_Task item_.
Repeat verbatim the portion of the DBpedia 2016-04 release text below that lies between "132 specialized datatype" and "(604 mappings).", inclusive.

_Excerpted passage_.
Altogether the DBpedia 2016-04 release consists of 9.5 billion (2015-10:
8.8 billion) pieces of information (RDF triples) out of which 1.3 billion
(2015-10: 1.1 billion) were extracted from the English edition of
Wikipedia, 5.0 billion (2015-04: 4.4 billion) were extracted from other
language editions and 3.2 billion (2015-10: 3.2 billion) from  DBpedia
Commons and Wikidata. In general, we observed a growth in mapping-based
statements of about 2%.

Thorough statistics can be found on the DBpedia website
<http://wiki.dbpedia.org/dbpedia-2016-04-statisticsdatasets/dataset-2015-10/dataset-2015-10-statistics>
and general information on the DBpedia datasets here
<http://wiki.dbpedia.org/services-resources/datasets/dbpedia-datasets>.
Community

The DBpedia community added new classes and properties to the DBpedia
ontology via the mappings wiki. The DBpedia 2016-04 ontology encompasses:

   -

   754 classes (DBpedia 2015-10: 739)
   -

   1,103 object properties (DBpedia 2015-10: 1,099)
   -

   1,608 datatype properties (DBpedia 2015-10: 1,596)
   -

   132 specialized datatype properties (DBpedia 2015-10: 132)
   -

   410 owl:equivalentClass and 221 owl:equivalentProperty mappings external
   vocabularies (DBpedia 2015-04: 407 - 221)


The editor community of the mappings wiki also defined many new mappings
from Wikipedia templates to DBpedia classes. For the DBpedia 2016-04
extraction, we used a total of 5800 template mappings (DBpedia 2015-10:
5553 mappings). For the second time the top language, gauged by the number
of mappings, is Dutch (646 mappings), followed by the English community
(604 mappings).
(Breaking) Changes

   -

   In addition to normalized datasets to English DBpedia (en-uris) we
   additionally provide normalized datasets based on the DBpedia Wikidata
   (DBw) datasets (wkd-uris). These sorted datasets will be the foundation for
   the upcoming fusion process with wikidata. The DBw-based uris will be the
   only ones provided from the following releases on.

_Raw data_.

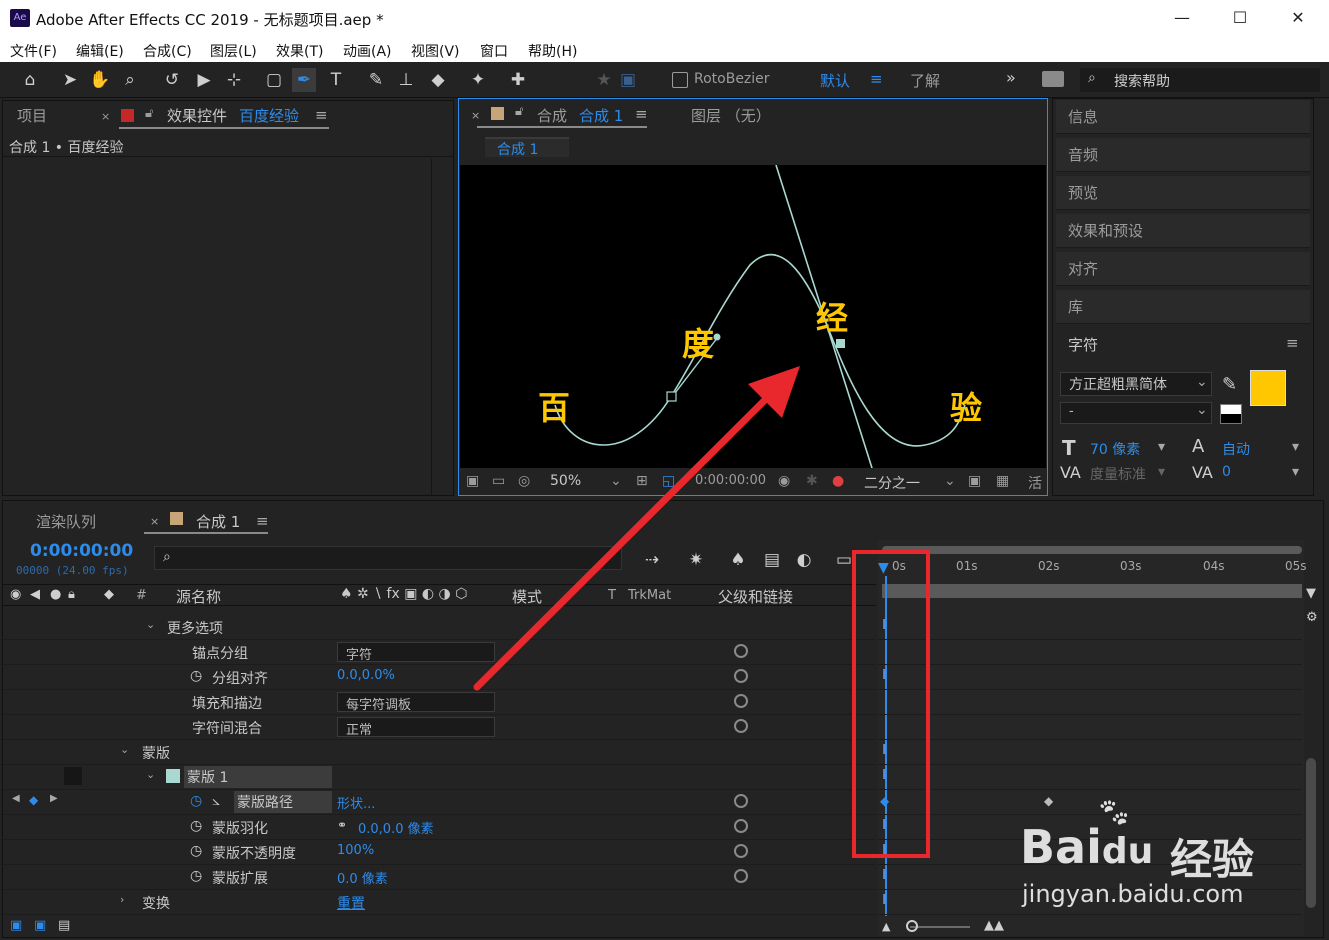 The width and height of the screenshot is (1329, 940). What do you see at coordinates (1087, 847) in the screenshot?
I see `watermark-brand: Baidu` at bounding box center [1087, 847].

_Expected answer_.
132 specialized datatype properties (DBpedia 2015-10: 132)
   -

   410 owl:equivalentClass and 221 owl:equivalentProperty mappings external
   vocabularies (DBpedia 2015-04: 407 - 221)


The editor community of the mappings wiki also defined many new mappings
from Wikipedia templates to DBpedia classes. For the DBpedia 2016-04
extraction, we used a total of 5800 template mappings (DBpedia 2015-10:
5553 mappings). For the second time the top language, gauged by the number
of mappings, is Dutch (646 mappings), followed by the English community
(604 mappings).